How to Prepare for Student Loan Repayment

Dec 05, 2023 | By: Ascent
Categories: Blog, For College Students, For Parents and Cosigners

How to prepare for student loan payments starting again?

The temporary pause on federal school loan payments gave a financial breather to millions of Americans who were feeling overwhelmed during the COVID-19 pandemic. The pause on student loan payments allowed families to focus on other financial priorities, such as building an emergency fund or enjoying a period of reduced financial stress. However, the resumption of student loan payments is here, which means now is the time to shift gears and prepare for what’s next. 

Whether you’re a recent graduate or a long-time borrower, understanding the timeline for repayment, your loan details, and the various repayment options is crucial to your financial well-being. This guide will walk you through key dates, actionable steps, and important considerations to keep in mind as you prepare for the next phase of your financial journey. 

When will student loan payments restart?

Federal student loans began accruing interest again on September 1, 2023, and resumed in October 2023. Taking proactive measures for planning and budgeting is essential to ensure you can pick up your payments where they left off before the COVID-19 pandemic.  
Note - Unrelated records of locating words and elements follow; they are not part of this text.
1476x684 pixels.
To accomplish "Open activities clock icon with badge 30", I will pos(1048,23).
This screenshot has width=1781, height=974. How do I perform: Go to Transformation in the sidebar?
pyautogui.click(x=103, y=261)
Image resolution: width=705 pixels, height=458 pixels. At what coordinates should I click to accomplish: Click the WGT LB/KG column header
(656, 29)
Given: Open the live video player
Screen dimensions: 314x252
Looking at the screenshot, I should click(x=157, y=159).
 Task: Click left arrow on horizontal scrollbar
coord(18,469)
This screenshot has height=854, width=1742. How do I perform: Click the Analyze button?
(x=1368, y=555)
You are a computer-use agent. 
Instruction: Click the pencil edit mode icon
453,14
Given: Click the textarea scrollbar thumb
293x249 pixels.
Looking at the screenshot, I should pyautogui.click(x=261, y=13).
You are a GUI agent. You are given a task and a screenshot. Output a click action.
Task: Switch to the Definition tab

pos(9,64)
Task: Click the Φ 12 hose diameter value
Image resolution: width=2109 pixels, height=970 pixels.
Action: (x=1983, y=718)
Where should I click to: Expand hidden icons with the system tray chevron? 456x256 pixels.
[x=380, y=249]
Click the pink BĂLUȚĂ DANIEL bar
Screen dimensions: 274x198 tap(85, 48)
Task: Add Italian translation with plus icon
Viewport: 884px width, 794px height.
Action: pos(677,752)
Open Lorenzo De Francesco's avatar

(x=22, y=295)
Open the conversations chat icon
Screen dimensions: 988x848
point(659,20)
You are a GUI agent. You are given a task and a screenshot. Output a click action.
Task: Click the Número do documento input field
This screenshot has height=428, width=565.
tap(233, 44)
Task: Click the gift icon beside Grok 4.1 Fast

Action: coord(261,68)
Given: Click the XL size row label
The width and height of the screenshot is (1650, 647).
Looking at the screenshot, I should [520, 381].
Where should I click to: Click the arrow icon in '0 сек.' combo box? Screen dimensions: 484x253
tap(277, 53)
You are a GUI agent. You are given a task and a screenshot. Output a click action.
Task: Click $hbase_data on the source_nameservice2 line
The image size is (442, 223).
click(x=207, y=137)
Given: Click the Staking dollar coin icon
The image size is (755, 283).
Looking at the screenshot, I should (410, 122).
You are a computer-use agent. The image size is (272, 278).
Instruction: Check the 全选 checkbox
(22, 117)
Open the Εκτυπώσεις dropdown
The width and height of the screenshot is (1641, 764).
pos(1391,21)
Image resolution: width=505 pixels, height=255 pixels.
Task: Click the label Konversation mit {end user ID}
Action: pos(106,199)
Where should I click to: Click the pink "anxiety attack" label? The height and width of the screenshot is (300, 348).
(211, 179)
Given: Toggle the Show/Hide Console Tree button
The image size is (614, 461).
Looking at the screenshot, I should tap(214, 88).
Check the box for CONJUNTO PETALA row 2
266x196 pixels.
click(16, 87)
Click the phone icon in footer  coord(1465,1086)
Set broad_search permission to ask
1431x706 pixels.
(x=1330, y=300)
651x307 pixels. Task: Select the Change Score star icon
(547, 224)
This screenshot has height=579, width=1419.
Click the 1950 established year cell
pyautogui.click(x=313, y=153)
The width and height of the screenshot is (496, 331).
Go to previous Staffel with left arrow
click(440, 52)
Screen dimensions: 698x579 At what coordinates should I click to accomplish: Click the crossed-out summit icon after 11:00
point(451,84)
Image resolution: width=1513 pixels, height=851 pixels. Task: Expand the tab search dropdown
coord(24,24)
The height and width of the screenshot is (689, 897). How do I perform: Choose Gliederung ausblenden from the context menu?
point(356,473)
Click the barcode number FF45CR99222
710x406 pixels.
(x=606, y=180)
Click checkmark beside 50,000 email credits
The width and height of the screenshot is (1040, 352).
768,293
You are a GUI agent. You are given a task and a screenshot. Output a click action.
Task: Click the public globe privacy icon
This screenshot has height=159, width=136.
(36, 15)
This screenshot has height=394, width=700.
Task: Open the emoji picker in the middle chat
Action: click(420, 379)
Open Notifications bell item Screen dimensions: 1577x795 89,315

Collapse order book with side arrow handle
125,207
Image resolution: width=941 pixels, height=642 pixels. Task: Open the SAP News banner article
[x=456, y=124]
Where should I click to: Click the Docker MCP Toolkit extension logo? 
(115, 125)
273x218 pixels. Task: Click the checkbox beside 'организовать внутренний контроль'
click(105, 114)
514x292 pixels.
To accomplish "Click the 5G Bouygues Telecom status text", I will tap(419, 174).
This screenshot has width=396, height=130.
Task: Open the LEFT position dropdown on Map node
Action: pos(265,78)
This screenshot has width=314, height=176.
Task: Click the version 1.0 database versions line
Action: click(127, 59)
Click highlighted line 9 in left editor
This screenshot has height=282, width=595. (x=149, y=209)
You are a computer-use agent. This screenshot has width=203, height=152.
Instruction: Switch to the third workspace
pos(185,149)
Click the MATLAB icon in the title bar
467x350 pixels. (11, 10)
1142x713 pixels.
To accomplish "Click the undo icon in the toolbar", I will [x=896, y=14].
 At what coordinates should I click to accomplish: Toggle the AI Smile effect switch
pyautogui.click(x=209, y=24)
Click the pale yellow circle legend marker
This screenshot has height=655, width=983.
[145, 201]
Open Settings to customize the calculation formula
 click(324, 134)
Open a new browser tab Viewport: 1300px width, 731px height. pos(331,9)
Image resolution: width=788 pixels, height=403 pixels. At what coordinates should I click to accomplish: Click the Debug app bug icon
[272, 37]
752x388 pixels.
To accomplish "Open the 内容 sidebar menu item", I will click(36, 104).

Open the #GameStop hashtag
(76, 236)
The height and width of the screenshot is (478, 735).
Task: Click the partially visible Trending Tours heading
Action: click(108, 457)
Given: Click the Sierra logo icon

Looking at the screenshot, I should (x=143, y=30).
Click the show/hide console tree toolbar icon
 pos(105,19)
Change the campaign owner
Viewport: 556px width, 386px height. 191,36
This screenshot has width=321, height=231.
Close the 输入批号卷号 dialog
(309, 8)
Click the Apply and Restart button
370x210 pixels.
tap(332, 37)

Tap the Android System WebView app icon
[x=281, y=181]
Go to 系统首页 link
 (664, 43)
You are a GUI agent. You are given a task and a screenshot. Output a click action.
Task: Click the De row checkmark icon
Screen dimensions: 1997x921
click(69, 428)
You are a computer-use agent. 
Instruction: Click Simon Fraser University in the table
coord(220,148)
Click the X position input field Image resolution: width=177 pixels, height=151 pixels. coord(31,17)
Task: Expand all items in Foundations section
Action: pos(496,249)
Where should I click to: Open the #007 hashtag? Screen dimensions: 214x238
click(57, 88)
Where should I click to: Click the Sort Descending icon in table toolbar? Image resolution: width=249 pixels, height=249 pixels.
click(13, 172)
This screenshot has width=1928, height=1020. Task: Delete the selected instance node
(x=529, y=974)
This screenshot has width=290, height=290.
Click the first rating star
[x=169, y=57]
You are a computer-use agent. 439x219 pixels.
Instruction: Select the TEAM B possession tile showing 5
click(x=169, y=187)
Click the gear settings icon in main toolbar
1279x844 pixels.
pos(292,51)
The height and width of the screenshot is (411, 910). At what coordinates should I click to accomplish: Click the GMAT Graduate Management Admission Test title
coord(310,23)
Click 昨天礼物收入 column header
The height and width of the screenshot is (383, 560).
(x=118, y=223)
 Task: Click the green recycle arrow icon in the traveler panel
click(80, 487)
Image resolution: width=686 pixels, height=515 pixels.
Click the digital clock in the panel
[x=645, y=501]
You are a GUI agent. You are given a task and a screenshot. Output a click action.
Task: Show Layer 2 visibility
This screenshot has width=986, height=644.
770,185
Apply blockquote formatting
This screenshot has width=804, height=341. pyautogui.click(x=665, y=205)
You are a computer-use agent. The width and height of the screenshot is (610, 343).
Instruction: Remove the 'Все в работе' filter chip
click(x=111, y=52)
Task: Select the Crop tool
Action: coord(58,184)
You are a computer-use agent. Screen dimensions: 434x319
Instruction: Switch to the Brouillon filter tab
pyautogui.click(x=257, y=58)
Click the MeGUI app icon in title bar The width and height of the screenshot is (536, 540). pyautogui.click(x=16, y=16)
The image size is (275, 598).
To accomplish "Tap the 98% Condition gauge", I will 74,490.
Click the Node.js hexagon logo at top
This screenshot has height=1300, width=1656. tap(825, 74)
The importance of avoiding late payments and penalties

If you’re grappling with how to deal with student loans, understanding how to avoid late payments is an excellent place to start. Here are some tips to help make sure you don’t miss a payment: 

  • Payment Due Dates: It might sound basic, but the first step is knowing when your payments are due. Simple tips like writing down the due dates on a calendar, setting up reminders on your phone, or sticking a post-it note on the refrigerator can all serve as simple reminders. The key is to be proactive, so the date doesn’t sneak up on you. 
  • Set Up Autopay: Consider automating your federal student loan payments. Most loan servicers have an autopay feature, and some private lenders like Ascent even offer discounts for setting up automated payments. When enrolled in autopay, your monthly payment is automatically deducted from your bank account, so you won’t have to remember to make an active payment each month.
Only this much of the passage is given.